La direction a profité de la crise du COVID pour éloigner encore plus les usager·e·s des bureaux. La direction affirme, chiffre à l’appui que la fréquentation subit une baisse inexorable depuis le COVID. Sauf que la direction compare des périodes avec des amplitudes d’ouvertures qui ne sont pas les mêmes… Une belle manipulation des données, une fois de plus… . SI la période du COVID risque d’ancrer des habitudes dans la population, la direction semble vouloir l’accentuer. La direction profite des fermetures pendant la période de la crise sanitaire pour démontrer une soit-disante baisse de de fréquentation et en déduire un surdimensionnement du réseau des bureaux de poste. Elle est même allée jusqu’à pointer qu’en matière bancaire le réseau d’agence du Crédit Agricole est plus réduit avec un nombre de client·e·s plus importants. Elle a donc profité de la période pour fermer des bureaux de poste de plein exercice (environ une soixantaine en six mois).
Le COVID ne profite pas à la branche numérique
Étrangement, dans une période comme celle-ci, on aurait pu penser que la branche numérique tirerait les marrons du feu de la période. Ce n’est pas vraiment le cas... Car si le Chiffre d’Affaires et le Résultat d’exploitation augmentent, c’est surtout grâce à l’achat d’une nouvelle entreprise SOFTEAM. Sans cette acquisition, la branche seraiten recul pour son CA et son REX, malgré la croissance importante en nombre de client·e·s de laposte.fr, mais aussi de DIGIPOSTE dans la période.

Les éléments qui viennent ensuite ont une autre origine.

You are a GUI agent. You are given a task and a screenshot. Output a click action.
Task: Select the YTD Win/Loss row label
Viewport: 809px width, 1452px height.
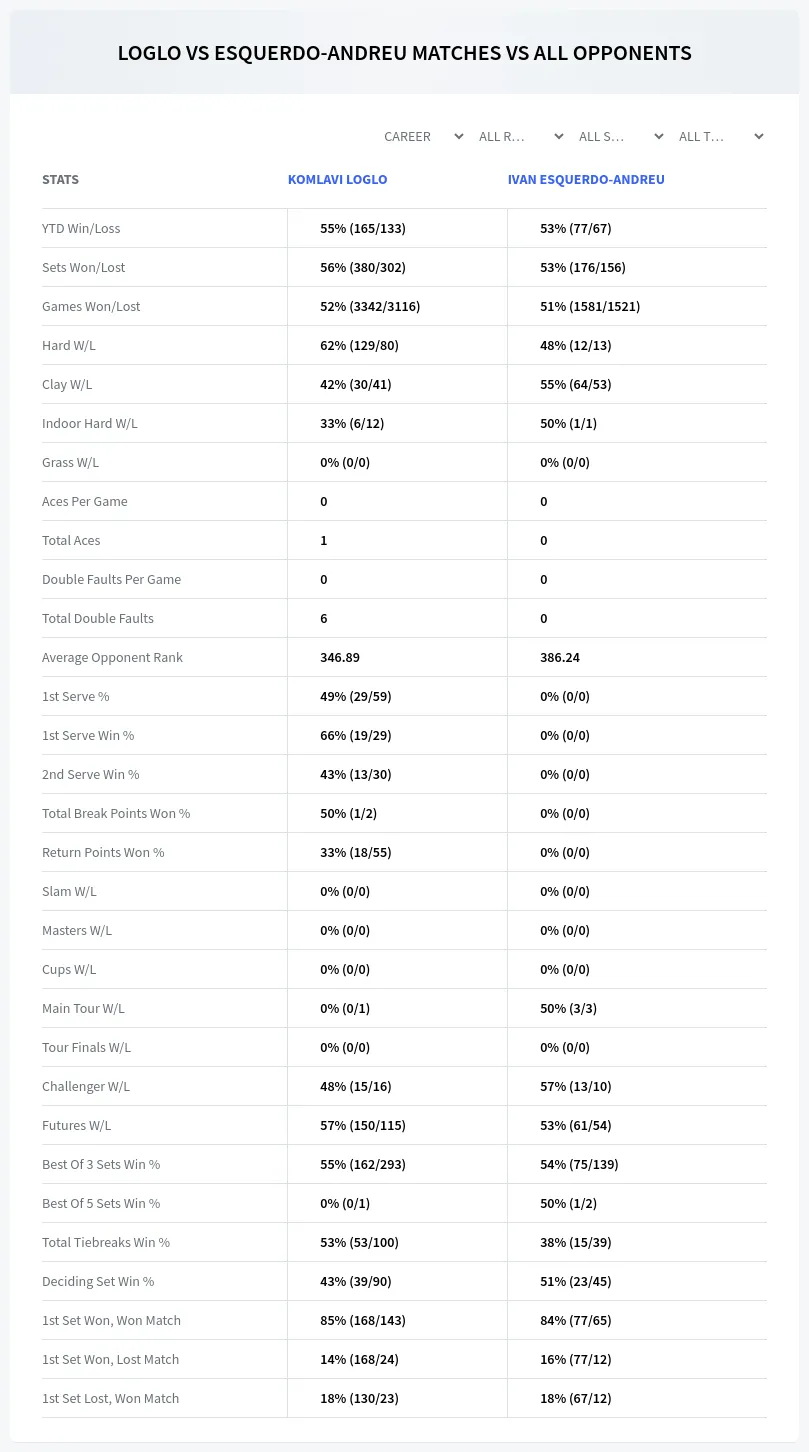point(81,228)
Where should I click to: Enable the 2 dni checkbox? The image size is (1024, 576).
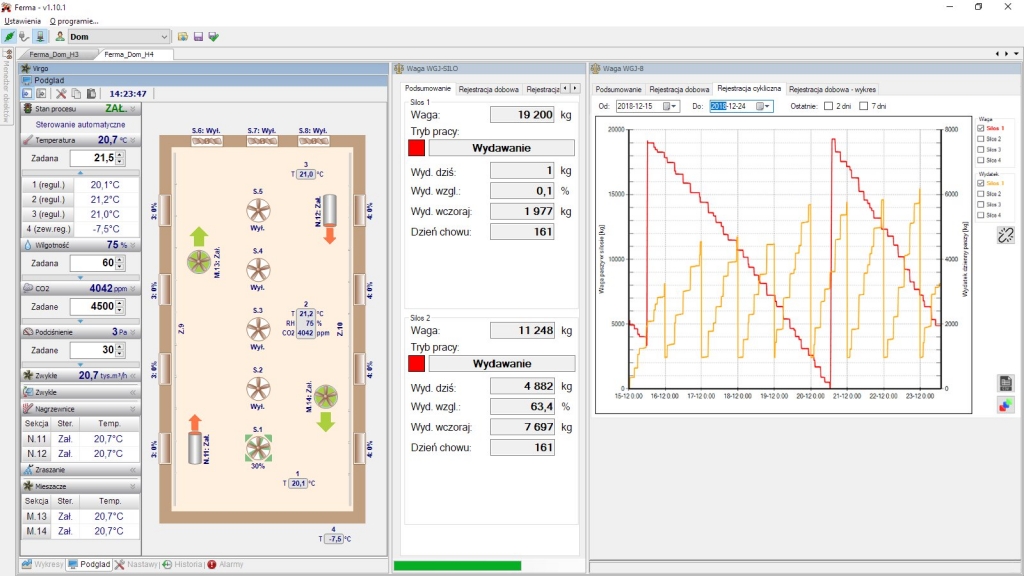828,106
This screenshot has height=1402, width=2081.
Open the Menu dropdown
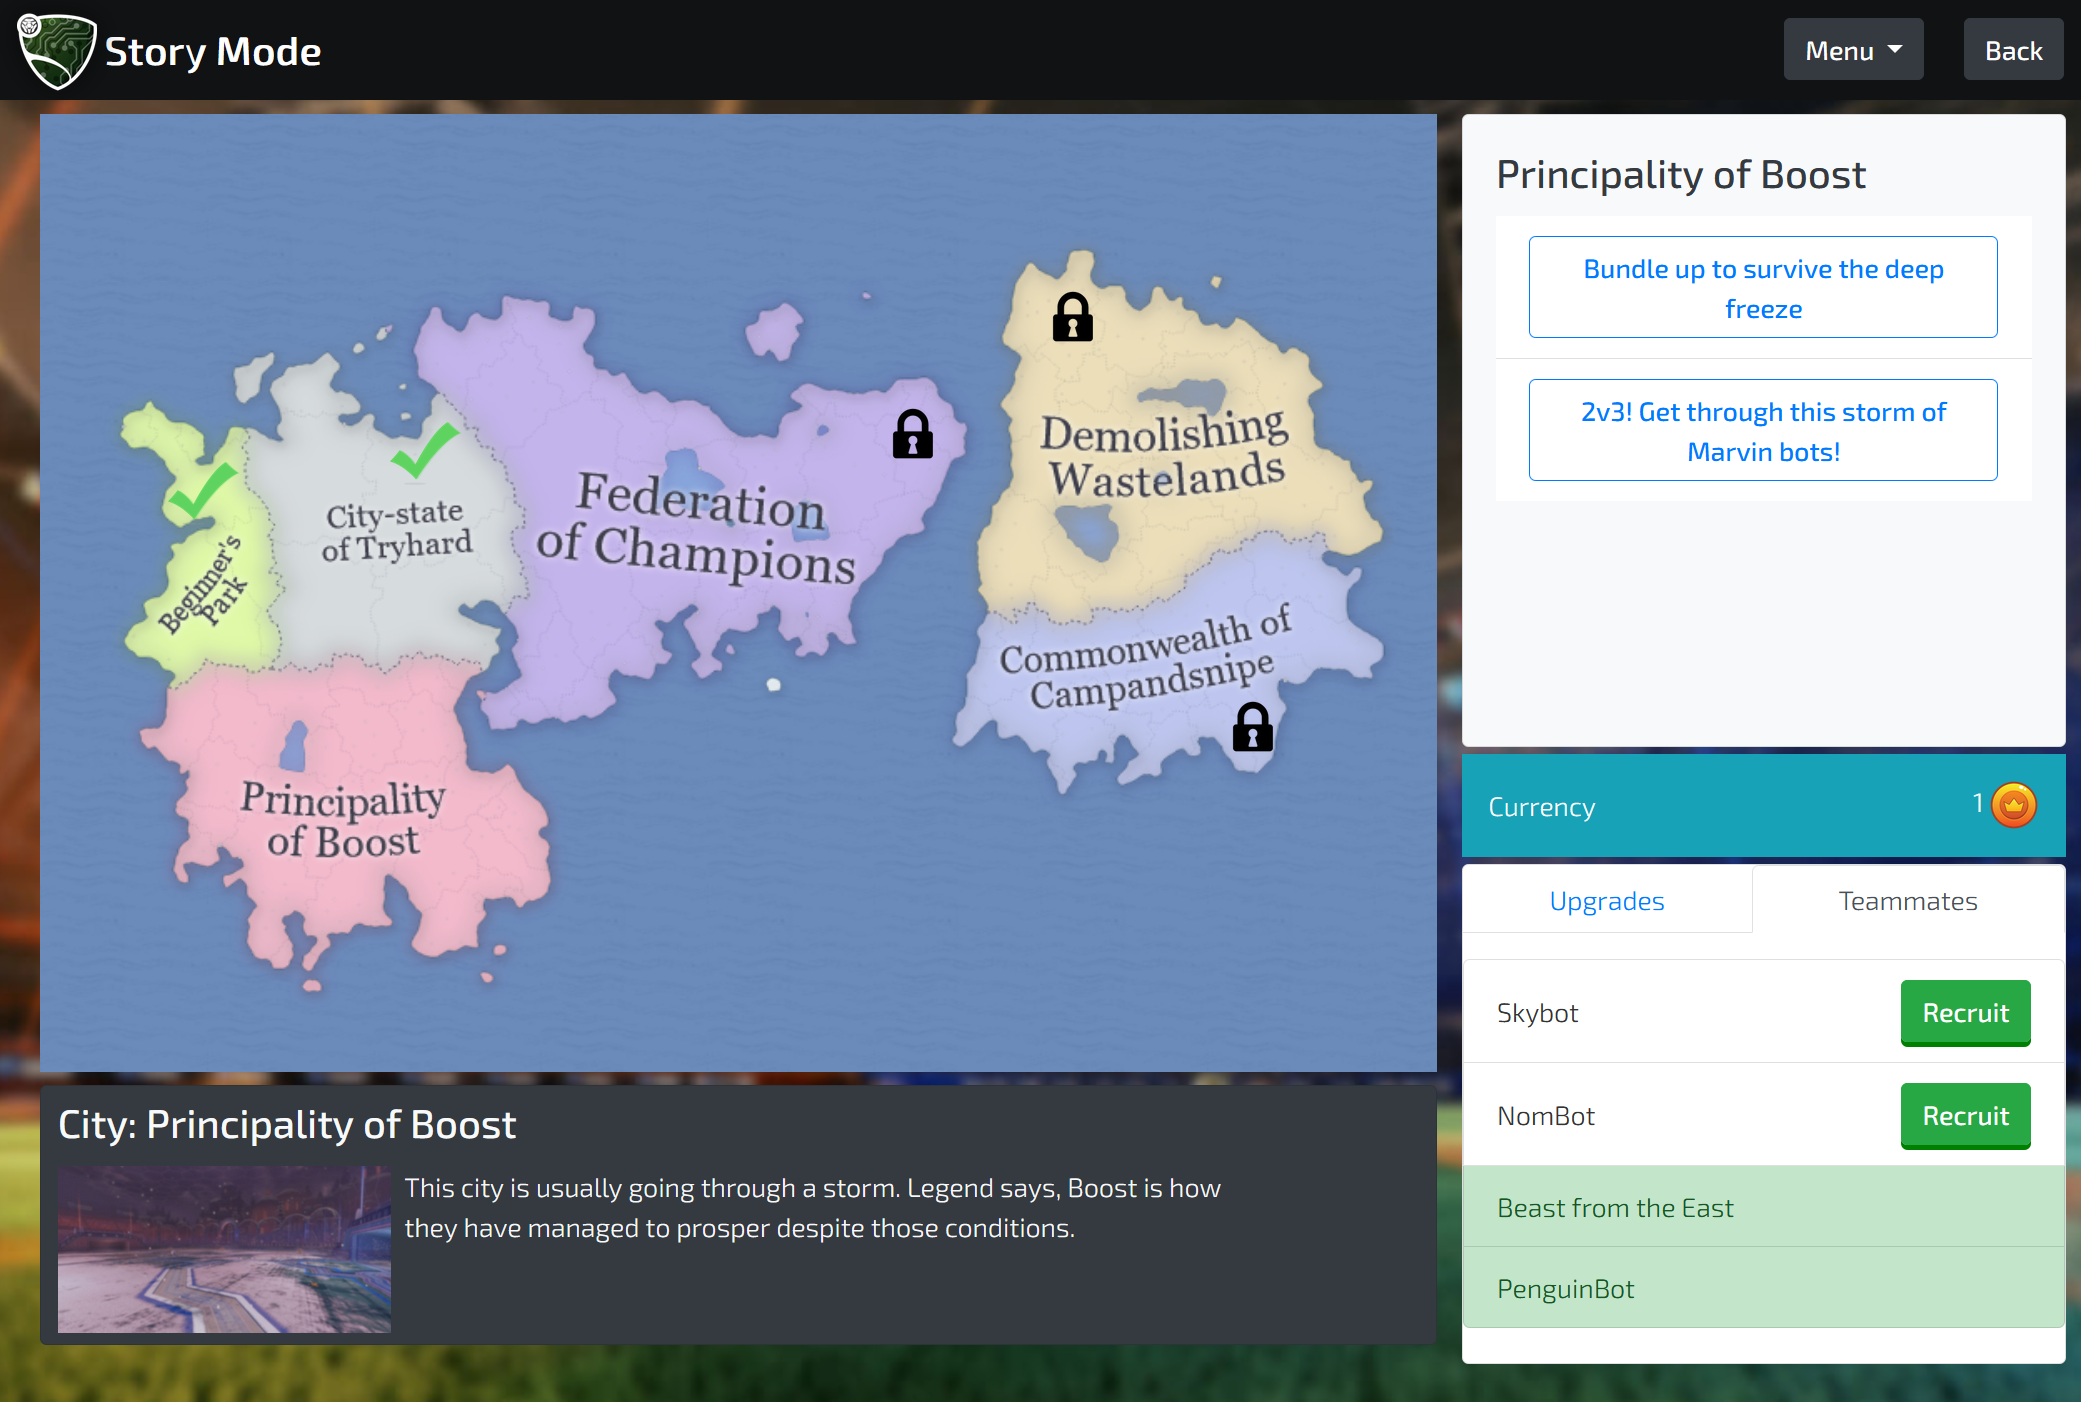pyautogui.click(x=1852, y=50)
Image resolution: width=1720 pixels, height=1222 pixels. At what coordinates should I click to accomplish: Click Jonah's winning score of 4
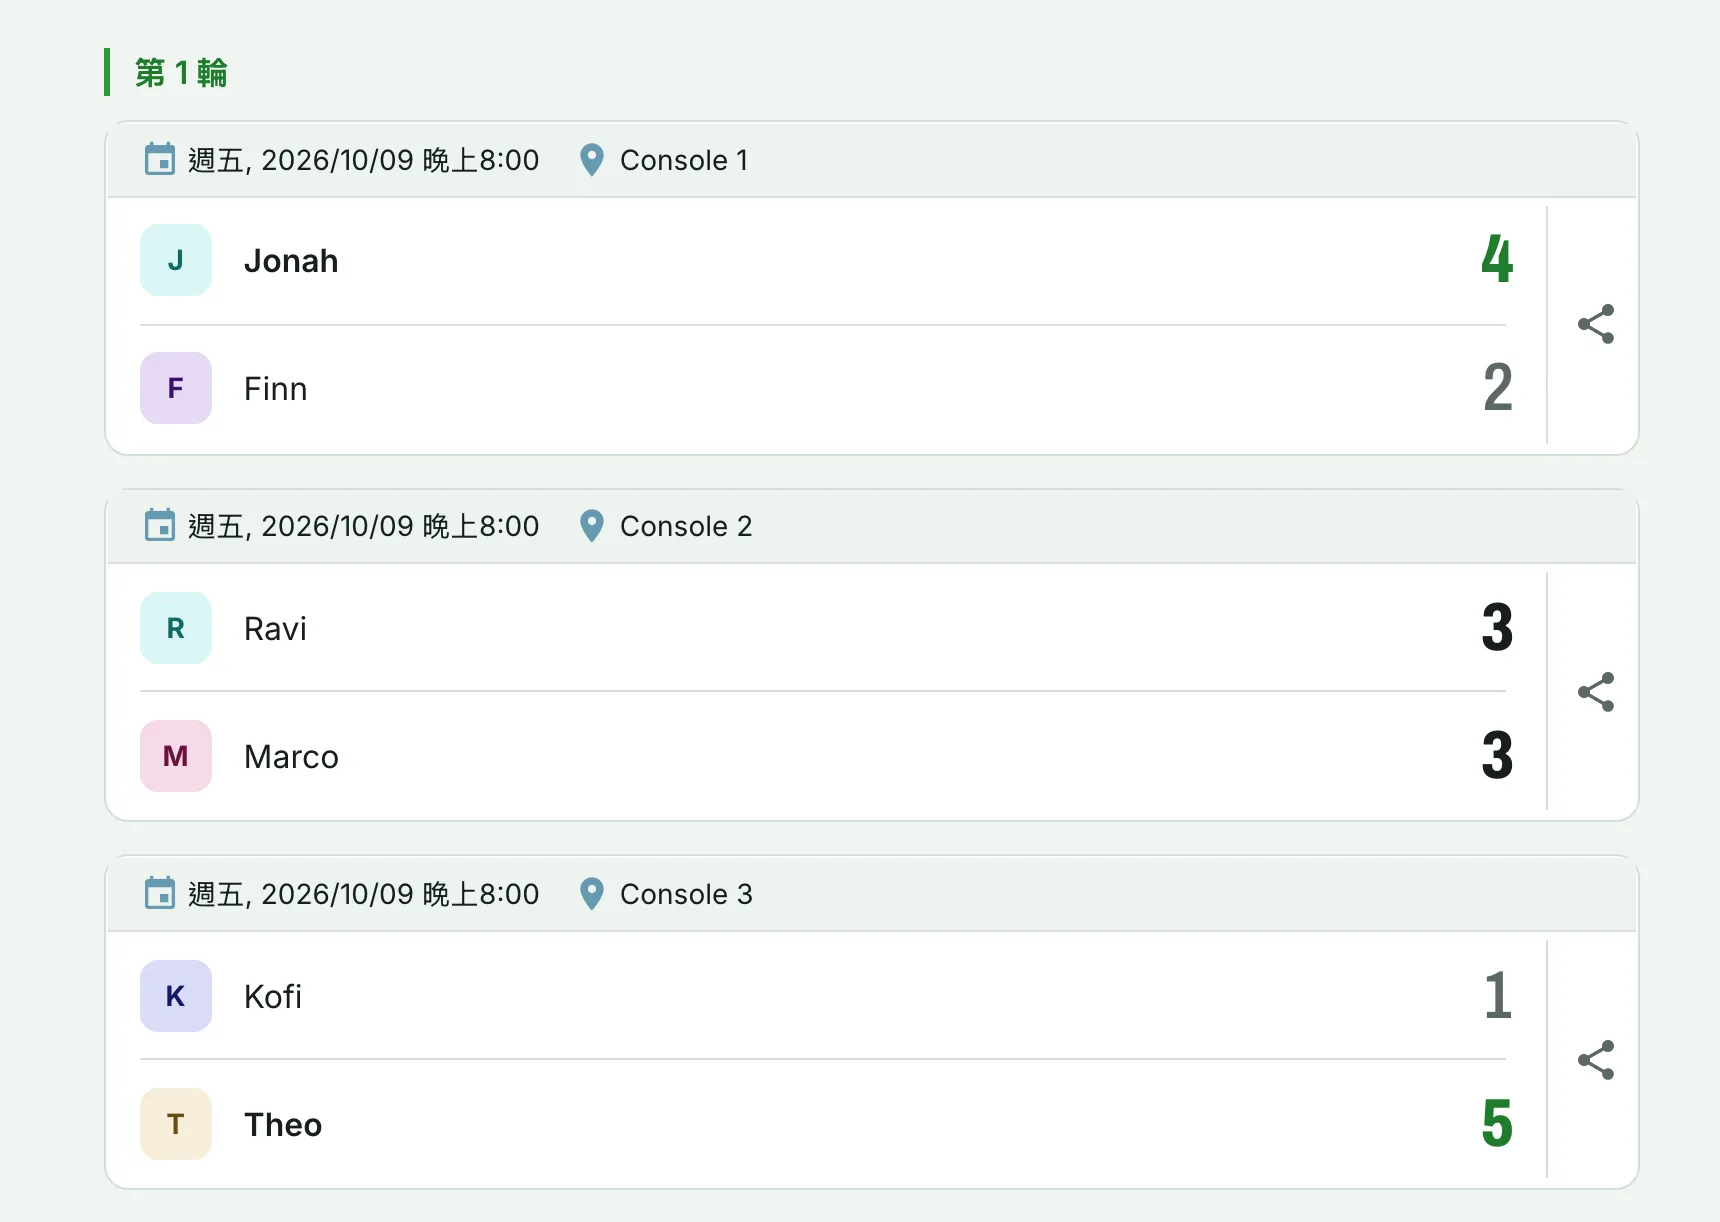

Une attaque frontale contre le service public postal : la direction de La Poste entre les mains des néo-libéraux


Les missions de service public combien ça coûte ?

Elles sont au nombre de 4 et sont compensées en partie par l’État de la façon suivante :
- Aménagement du territoire (nombre de bureaux de poste) : 174 Millions ;
- Distribution de la presse : 104 millions ;
- Accessibilité bancaire (opérations bancaires pour les plus démunis) : 350 Millions ;
- Service postal universel : 262 millions (il est aussi compensé en partie par la hausse du timbre qui a lieu depuis des années).
Le total de ces compensations fait 890 millions.
Ce qui est vrai, c’est que les missions sont loin d’être compensées à la hauteur de leur coût de revient pour l’entreprise publique. Pour exemple, le déficit du service universel postal s’agrandit d’année en année. En 2018, il était de 365 Millions, en 2019 de 526 Millions, et il est prévu 1 milliard en 2020 .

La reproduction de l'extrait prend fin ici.